Learning iOS and Swift. Day 8: Starting off a SwiftUI app

May 26, 2022

Abstract

Following a tutorial from a book, I build a TabView with custom components and several predefined views and components from the SwiftUI framework.

Useful keyboard shortcuts in Xcode

⌥⌘P — resume preview of a SwiftUI scene

There is a keyboard shortcut similar to ⌘P that opens up a fuzzy file finder. By default, this dialog is assigned to ⇧⌘O, while ⌘P is assigned to Print. I remapped the file finder to ⌘P and removed the Print binding altogether (who needs a print dialog in an IDE, anyway???).

Closures

It turns out that you can omit parentheses when passing a closure to a function or method. Moreover, if a closure consists of only a single expression, the value of this expression will be implicitly returned, so the return keyword can be omitted. If you do not name the parameters of this closure, they will be made accessible in the body of the closure as $0, $1, etc. So a map can be written like this:

let collection = ["Hello", "World"]
let uppercasedCollection = collection.map { $0.uppercased() }
print(uppercasedCollection)
// ["HELLO", "WORLD"]

With named parameters, the head of the closure, matching on the parameters, is followed by the confusingly named keyword in:

let dict = [
    "name": "SwiftUI",
    "author": "Apple Inc.",
    "ide": "Xcode"
]

let mappedDict = dict.map { (key, val) in "\(key): \(val)" }
print(mappedDict)
// ["name: SwiftUI", "ide: Xcode", "author: Apple Inc."]

Apparently, closures like this are heavily used in SwiftUI.

TabViewthe tool to build endless tutorial screens

TabView is a component used to build a simple tab navigation. Each child view becomes a separate tab, and you can set a label on each subview using the tabItem(_ label:) method.

TabView {
    Text("Welcome").tabItem { Text("Welcome") }
    Text("Exercise 1").tabItem { Text("Exercise 1") }
    Text("Exercise 2").tabItem { Text("Exercise 2") }
}

This markup, when compiled, displays the following view with barely legible tabs at the bottom:

TabView with default styling (text labels)

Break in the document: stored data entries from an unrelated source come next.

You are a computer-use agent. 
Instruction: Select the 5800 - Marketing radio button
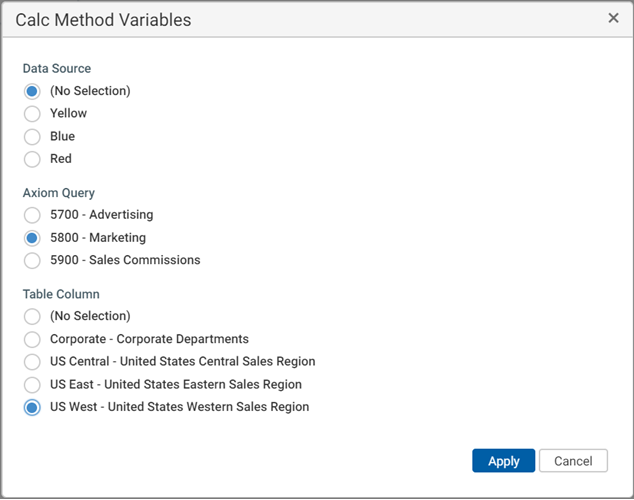click(x=32, y=238)
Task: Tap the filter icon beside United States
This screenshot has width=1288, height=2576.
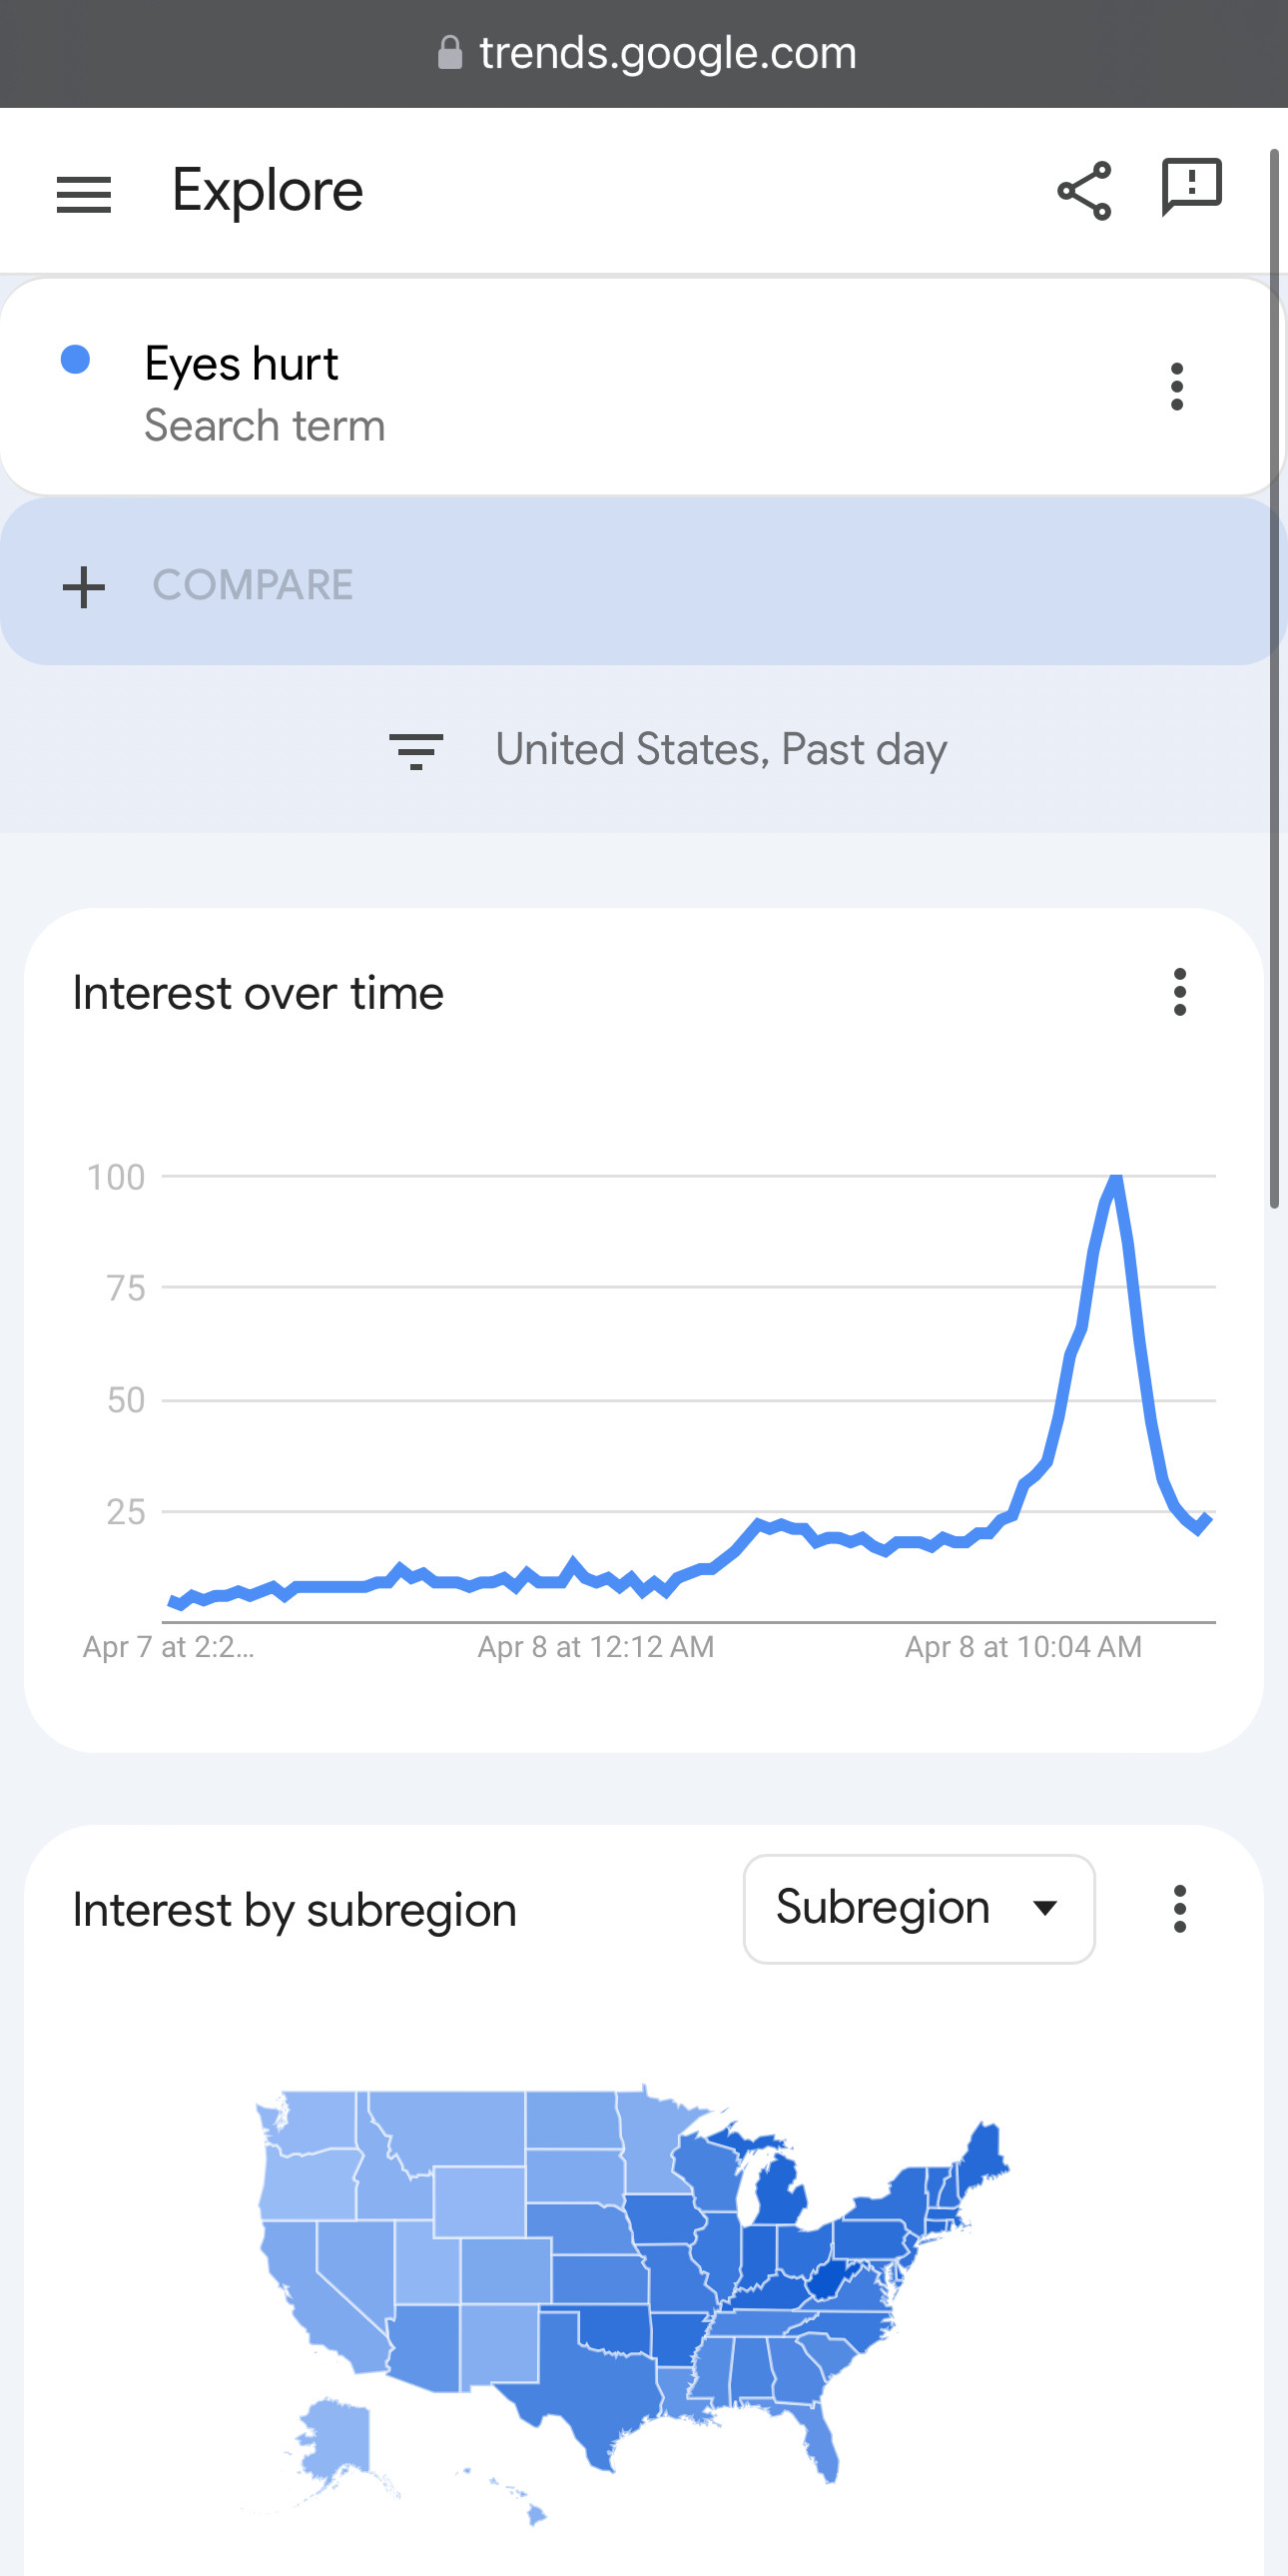Action: coord(416,751)
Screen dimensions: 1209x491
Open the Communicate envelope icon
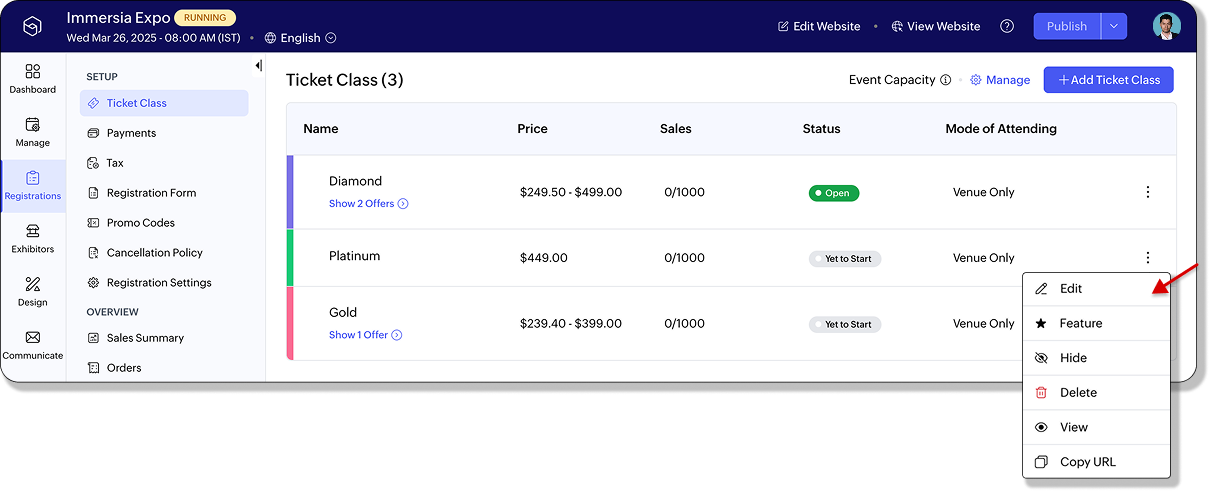(33, 337)
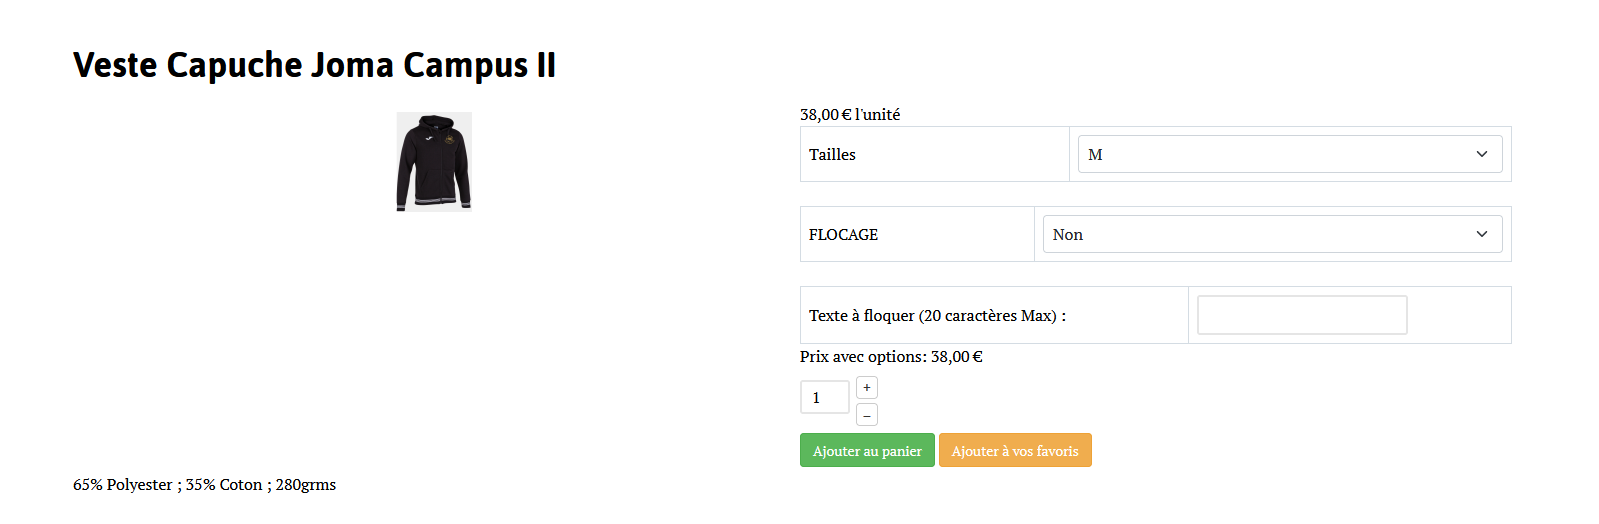Click the quantity field showing 1

[824, 397]
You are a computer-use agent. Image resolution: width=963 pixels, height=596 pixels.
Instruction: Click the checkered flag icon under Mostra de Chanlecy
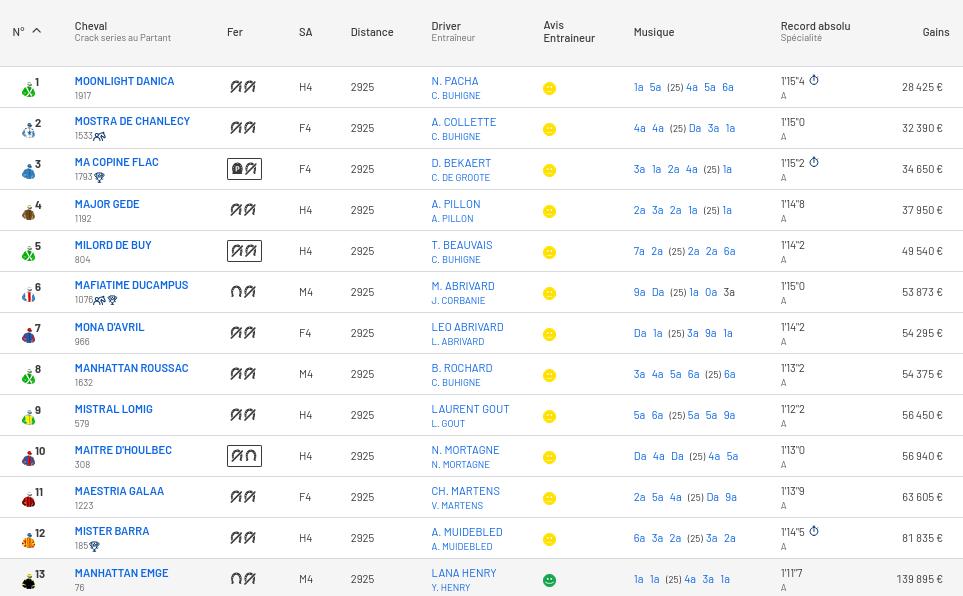100,136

The TabView can be configured to hide the labels and display dots instead, not unlike many tutorials you may have seen in popular applications. In order to do this, we can add .tabViewStyle and .indexViewStyle modifiers, like so:

TabView {
        WelcomeView()
        ExerciseView(index: 0)
        ExerciseView(index: 1)
    }
        .tabViewStyle(PageTabViewStyle())
        .indexViewStyle(PageIndexViewStyle(backgroundDisplayMode: .always))

This way, tab labels can be removed.

TabView with PageTabViewStyle and backgroundDisplayMode: .always

Later on, the app will display several screens presenting videos of different exercises. For these views, the tutorial instructs to define a component like this:

import SwiftUI

struct ExerciseView: View {
    let videoNames = ["squat", "step-up", "burpee", "sun-salute"]
    let exerciseNames = ["Squat", "Step Up", "Burpee", "Sun Salute"]

    let index: Int

    var body: some View {
        Text(exerciseNames[index])
    }
}

As you can see, the component API is dead simple. A minimal component would be comprised of a struct with View protocol, defining a calculated property body. Thanks to SwiftUI’s protocol magic, the statement let index: Int, defining a property without a default value, is automatically converted to a required prop.

I tried to find a way to also pass optional props to components. I annotated a property with an optional type. This way, the property cannot be omitted when rendering the component, but it can be nil, which is easy enough. In order to conditionally display a component (akin to {condition ? <Component /> : null} in React), it suffices to wrap the content in an if statement.

let anotherProp: String?

var body: some View {
    VStack {
        Text(exerciseNames[index])
        if let text = anotherProp {
            Text(text)
        }
    }
}

Note the use of a VStack view. This is a wrapper that puts components one on top of the other, just like a flexbox with flex-direction: column;. There is also a HStack, which, unsurprisingly, behaves kind of like a flexbox with flex-direction: row;.

Finally, in the main view of the application, we iterate over a range:

struct ContentView: View {
    var body: some View {
        TabView {
            WelcomeView()
            ForEach(0 ..< 4) {
                ExerciseView(index: $0, anotherProp: "Exercise no. \($0 + 1)")
            }
        }
        .tabViewStyle(PageTabViewStyle(indexDisplayMode: .never))
    }
}

The dots on the bottom of the screen are now hidden, leaving the end user clueless with regard to navigation. This is done by removing .indexViewStyle and passing indexDisplayMode: .never to PageTabViewStyle in .tabViewStyle.

The ForEach component is SwiftUI’s way of iterating over the elements of a collection or range, but I’m guessing there is also some sort of a list component, as these are usually more performant than iterations on mobile OSes. At this point, the application looks like this:

TabView with dots hidden.

That’s all for today, and I will see you tomorrow.